*** 本文抜粋

2021/06/19

【祝重版!】『別冊 NHK 100分 de名著 時をつむぐ旅人——萩尾望都』が絶賛刊行中!小谷先生による「『トーマの心臓』――究極の愛と、解放される魂」が寄稿されています!

過日、NHK Eテレ新春スペシャル「100分de萩尾望都」が大好評のうちに放送されましたが(CPA詳細)、この度、『別冊 NHK 100分 de名著 時をつむぐ旅人——萩尾望都』が出版、現在、重版をむかえ絶賛刊行中です!

本書では、まずは先生方がいかにして萩尾望都作品と(衝撃の)出逢いを経たかが綴られ、四人の先生方がそれぞれ『トーマの心臓』、『半神』&『イグアナの娘』、『バルバラ異界』、『ポーの一族』を読み解かれます。小谷先生による「『トーマの心臓』――究極の愛と、解放される魂」は、初読における『トーマの心臓』の「分からなさ」を出発点としながら、「少年」というカテゴリと同時代の女性解放運動——とりわけ、性の場における支配-被支配の権力構造——とを連動させ、本作を一つの SF作品として深く細やかに読解してくださいます。続く、ヤマザキマリ先生による「『半神』『イグアナの娘』――実存の命題に迫る母娘の寓話」は、萩尾望都作品に人間の屈折した精神を直視する姿勢を見出されながら、子供時代における不条理との邂逅、とりわけ母娘関係に切り込みます。

******

_必須課題 1_. 萩尾望都の別冊を紹介する本文抜粋によると、小谷先生の寄稿は『トーマの心臓』をどのように読み解いているか。一から三文で説明せよ。
_必須課題 2_. 萩尾望都の別冊を紹介する本文抜粋を、最後の文の後から引き取って書き継げ。

*** 提供データ

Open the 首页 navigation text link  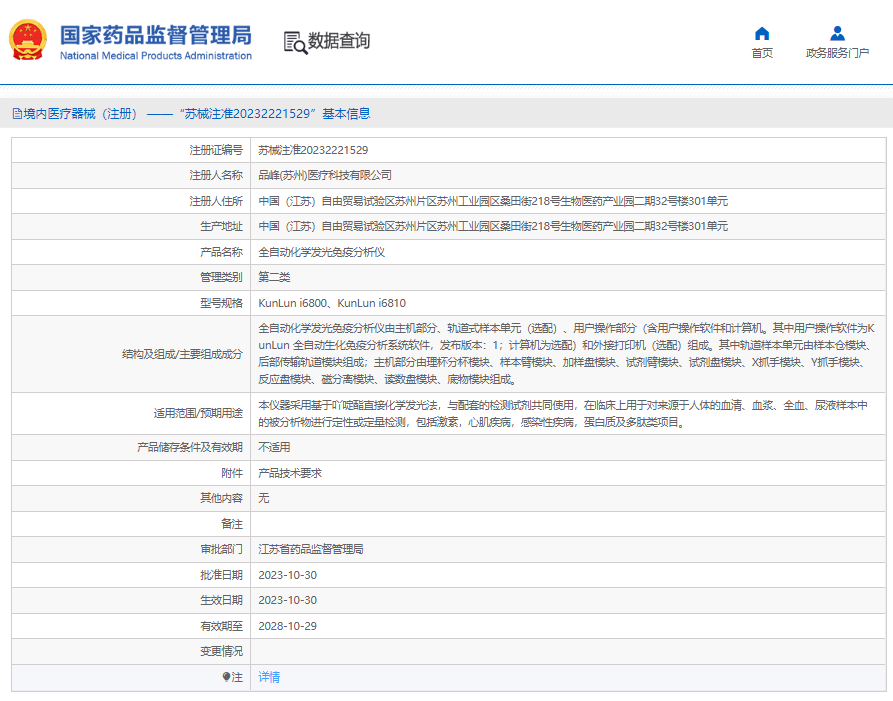762,53
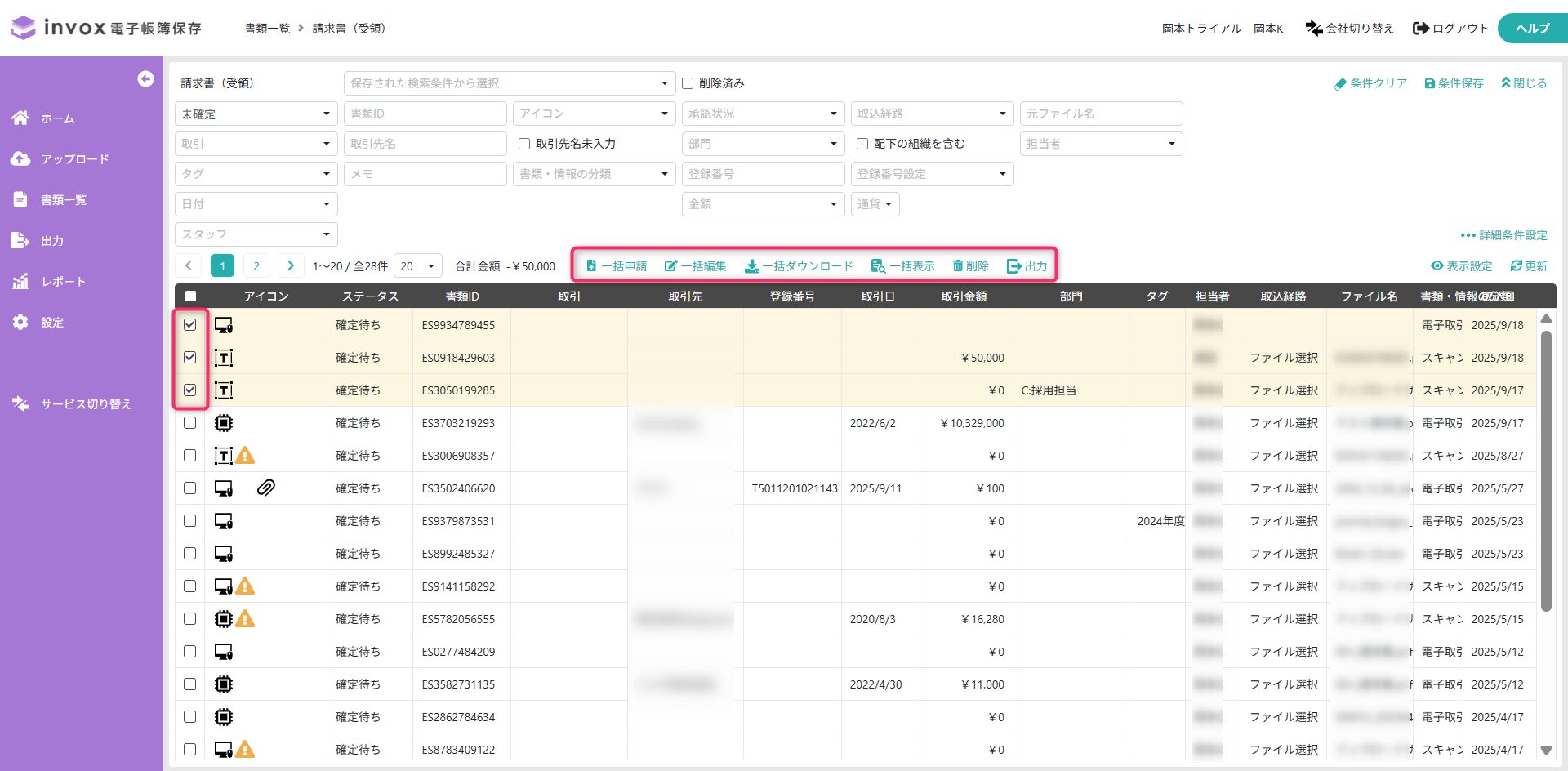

******

_記述解答 1_. 小谷先生の「『トーマの心臓』――究極の愛と、解放される魂」は、初読時に感じる『トーマの心臓』の「分からなさ」を出発点にしている。そのうえで、「少年」というカテゴリと同時代の女性解放運動、とりわけ性の場における支配-被支配の権力構造とを連動させている。こうして本作を一つのSF作品として読解している。

_記述解答 2_.
中条省平先生による「『バルバラ異界』――現代の巫女が生みだした SFの枠を超える傑作」は、カニバリズムを主軸の一つとしつつ、人間の孤独と原初的生命体との集団化(というユートピアニズム)のあいだを揺れ動く作品として見据えながら、(思考の)冒険の場としてのパラレルワールドの意義をお教えくださいます。また、夢枕獏先生による「『ポーの一族』――ひとりではさびしすぎる新たな旅の始まり」は、とりわけ登場人物オービン卿を「読者」としていかに読まれてきたか、萩尾望都作品から「作家」として何を受け取られてきたかが綴られます。加えて、萩尾望都先生へのスペシャルインタビューも特別掲載!上記それぞれの作品について軽妙洒脱に語られます。全体をつうじて、固有名詞や専門用語には注釈が付され、作品からの図版も充実!巻末には萩尾望都略年表も収録されています。ご関心のある方は、ぜひご一読ください!
 



『別冊 NHK 100分 de名著 時をつむぐ旅人——萩尾望都』
小谷真理、ヤマザキマリ、中条省平、夢枕獏
AB判、184ページ
NHK出版、2021年 5月 25日
定価: 1,210円(本体1,100円)
ISBN: 978-4-14-407271-0

【目次】
はじめに——ここではない、どこかへ!(秋満吉彦)
  1. 『トーマの心臓』――究極の愛と、解放される魂(小谷真理)
  2. 『半神』『イグアナの娘』――実存の命題に迫る母娘の寓話(ヤマザキマリ)
  3. 『バルバラ異界』――現代の巫女が生みだした SFの枠を超える傑作(中条省平)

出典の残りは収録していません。